→ **WORK TO BE COMPLETED**: Show me every line in the listing that has the word "computer".

→ **DATA FOR ANALYSIS**:
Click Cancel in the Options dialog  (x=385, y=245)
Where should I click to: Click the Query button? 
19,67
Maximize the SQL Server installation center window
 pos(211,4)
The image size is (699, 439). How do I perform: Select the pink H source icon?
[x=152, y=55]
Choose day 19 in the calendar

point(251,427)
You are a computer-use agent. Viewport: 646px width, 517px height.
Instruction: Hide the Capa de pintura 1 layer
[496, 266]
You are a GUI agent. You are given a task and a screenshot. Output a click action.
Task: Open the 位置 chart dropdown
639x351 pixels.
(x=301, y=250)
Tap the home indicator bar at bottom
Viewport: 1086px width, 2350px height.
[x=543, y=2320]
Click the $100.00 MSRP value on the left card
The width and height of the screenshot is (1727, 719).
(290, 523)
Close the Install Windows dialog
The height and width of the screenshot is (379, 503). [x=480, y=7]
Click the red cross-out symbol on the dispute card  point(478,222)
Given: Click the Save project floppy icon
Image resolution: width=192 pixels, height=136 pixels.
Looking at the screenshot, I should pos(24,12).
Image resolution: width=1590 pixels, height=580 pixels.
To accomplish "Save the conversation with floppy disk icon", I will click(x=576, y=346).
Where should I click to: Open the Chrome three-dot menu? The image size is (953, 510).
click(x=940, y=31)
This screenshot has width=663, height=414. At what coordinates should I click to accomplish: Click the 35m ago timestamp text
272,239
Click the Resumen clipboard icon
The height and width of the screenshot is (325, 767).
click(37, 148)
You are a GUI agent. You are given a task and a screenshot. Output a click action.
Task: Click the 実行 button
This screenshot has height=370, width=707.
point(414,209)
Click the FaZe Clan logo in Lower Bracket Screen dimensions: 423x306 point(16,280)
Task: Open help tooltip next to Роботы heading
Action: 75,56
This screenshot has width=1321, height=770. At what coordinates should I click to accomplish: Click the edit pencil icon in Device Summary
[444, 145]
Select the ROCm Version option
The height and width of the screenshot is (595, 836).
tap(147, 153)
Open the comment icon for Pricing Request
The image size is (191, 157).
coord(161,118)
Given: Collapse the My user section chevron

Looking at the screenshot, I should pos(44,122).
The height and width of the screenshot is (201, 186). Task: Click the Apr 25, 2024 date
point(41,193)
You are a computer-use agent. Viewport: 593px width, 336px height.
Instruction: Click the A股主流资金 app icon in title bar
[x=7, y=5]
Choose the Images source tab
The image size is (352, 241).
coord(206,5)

→ **TASK RESPONSE**:
You are a computer-use agent. Viewport: 646px width, 517px height.
You are a computer-use agent. Viewport: 593px width, 336px height.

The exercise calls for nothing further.